Prove sup((fog)(R)) <= sup(f(R)) for f bounded on R

[orir]

\(\displaystyle f(x)\) is a bounded function in \(\displaystyle R\).
i need to proof that:
sup(f

g)(\(\displaystyle R\))

sup f(\(\displaystyle R\))


the only thing that comes to mind for me is the sentence of the lim of composition of functions, but i don't think it has something to do with this question..

thanks!

 

[pka]

\(\displaystyle f(x)\) is a bounded function in \(\displaystyle R\).
i need to proof that:
sup(f

g)(\(\displaystyle R\))

sup f(\(\displaystyle R\))

We must make some other assumptions: \(\displaystyle \text{Dom}(f)=\text{Dom}(g)=\mathbb{R}\).

Note that \(\displaystyle (\exists B>0)(\forall x\in\mathbb{R})[|f(x)|\le B].\)

Therefore, \(\displaystyle (\forall x\in\mathbb{R})[|f\circ g(x)|\le B].\) thus \(\displaystyle \sup(f\circ g)\) exists.

Because \(\displaystyle \text{Rng}(f\circ g)\subset\text{Rng}(f)\) you can finish?

 

[orir]

We must make some other assumptions: \(\displaystyle \text{Dom}(f)=\text{Dom}(g)=\mathbb{R}\).

Note that \(\displaystyle (\exists B>0)(\forall x\in\mathbb{R})[|f(x)|\le B].\)
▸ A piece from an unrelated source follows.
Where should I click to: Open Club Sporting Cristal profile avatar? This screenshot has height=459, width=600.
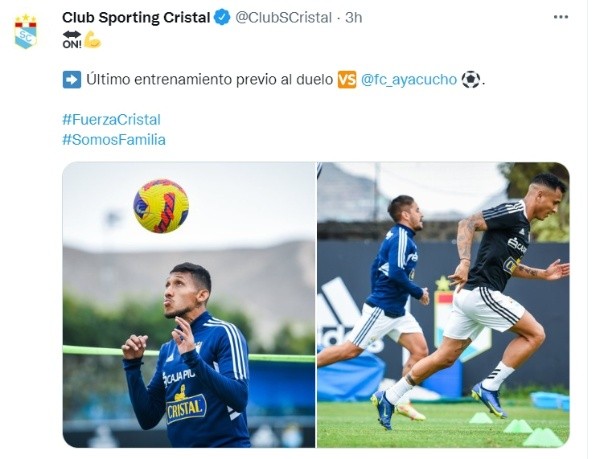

Therefore, \(\displaystyle (\forall x\in\mathbb{R})[|f\circ g(x)|\le B].\) thus \(\displaystyle \sup(f\circ g)\) exists.

Because \(\displaystyle \text{Rng}(f\circ g)\subset\text{Rng}(f)\) you can finish?

i didn't realize how you concluded that , \(\displaystyle (\forall x\in\mathbb{R})[|f\circ g(x)|\le B].\)."?
and, what is it Rng?

 

[pka]

i didn't realize how you concluded that , \(\displaystyle (\forall x\in\mathbb{R})[|f\circ g(x)|\le B].\)."?
and, what is it Rng?

Some use Rng for range as others use codomain( i.e. the set of images)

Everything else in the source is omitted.